The 1500D retains the same 100-6400 ISO range of (expandable to 12,800) of the 1300D, but the new mdoel handles noise much better than its predecessor, with both luminance (granular) noise and chrome (colour) noise becoming apparent from ISO 3200.
All other headline features also remain the same — it retains the paltry 3fps burst speed (if sports photography is your thing, you’ll need to look elsewhere) as well as the modest 9-point autofocus (AF) system of the 1300D. The flush-sitting 3.0-inch display maintains the same 920k-dot pixel count, and foregoes touchscreen functionality, which many new users might have preferred. There’s also the standard 95% viewfinder coverage found on most entry-level cameras; meaning you’ll need to watch the edges of the images for stray elements.

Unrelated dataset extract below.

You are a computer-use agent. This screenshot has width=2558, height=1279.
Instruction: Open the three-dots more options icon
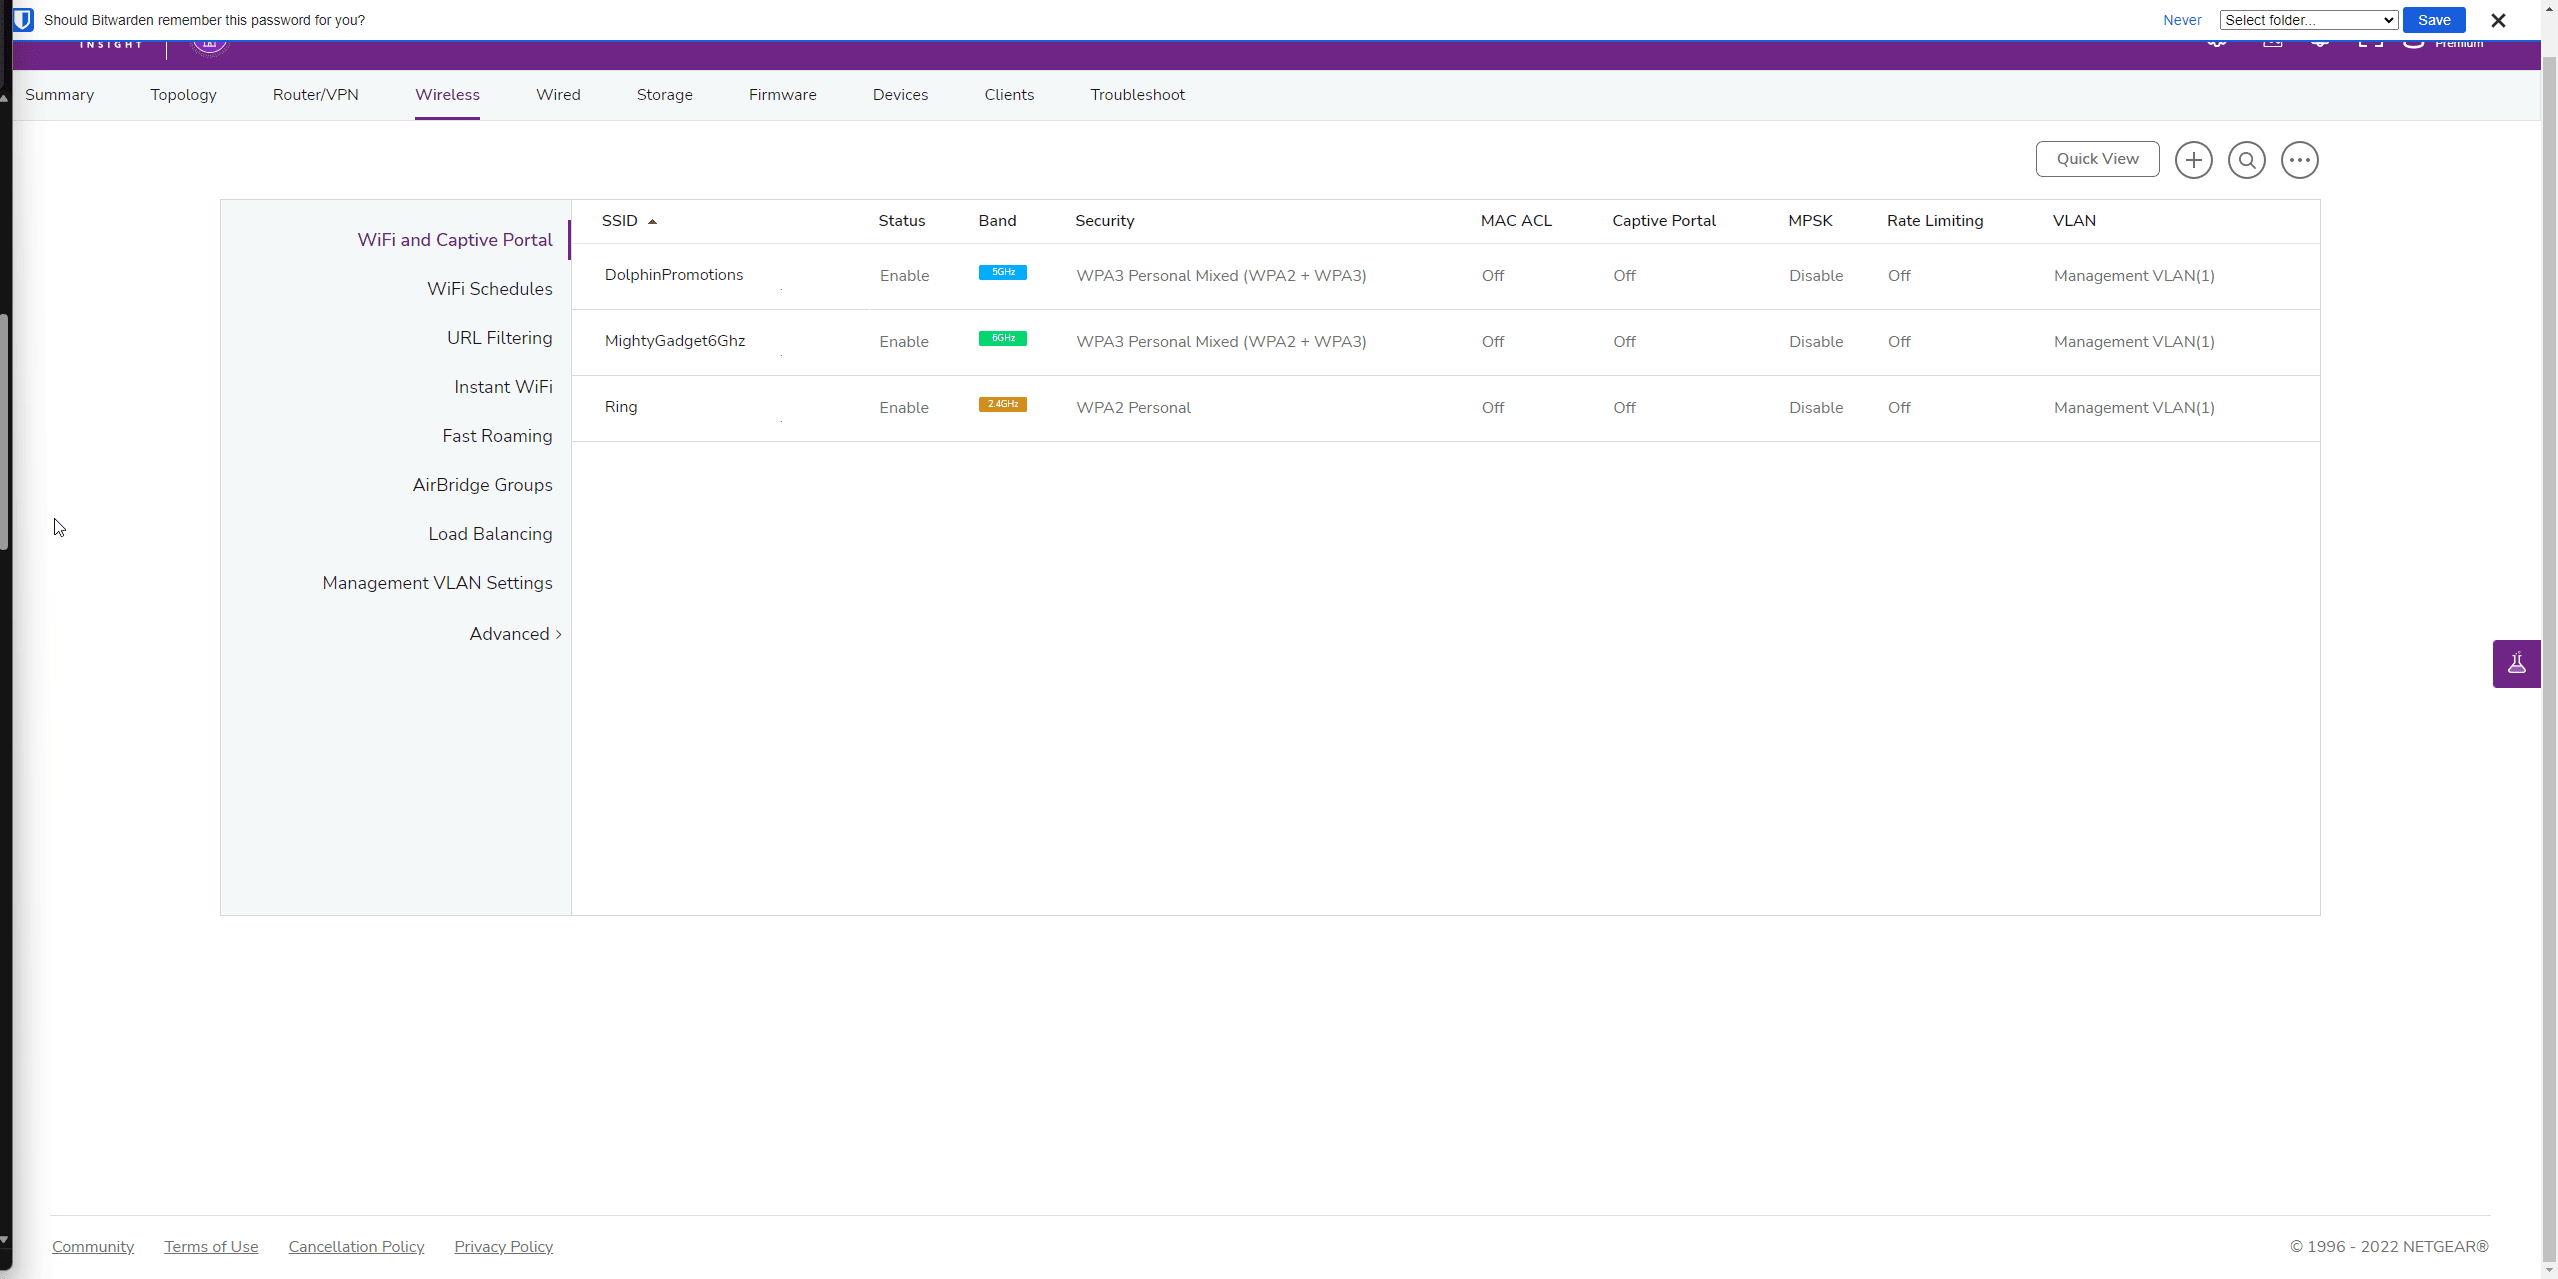click(x=2299, y=160)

While the specs don’t sound particularly great on paper, the 1500D produces some pretty good images, especially in well-lit conditions. While the 9-point AF system clustered around the middle of the frame might make it hard to focus on subjects placed off-centre, it’s a great way for beginners to learn how to compose great images. While this camera isn’t exactly a videographer’s dream, Full HD footage is also nicely rendered. The 18-55mm lens that’s supplied in the box is more than capable of producing good quality images, making this a great starter kit. However, Canon’s EF-S mount allows for flexibility by giving users the opportunity to swap out the provided kit lens for hundreds of other options.
The 1500D might be a minor upgrade from its predecessor, but for kit that costs less than $600 with reliable image quality, it’s definitely worth considering if you’re looking to hone your photography skills beyond your smartphone.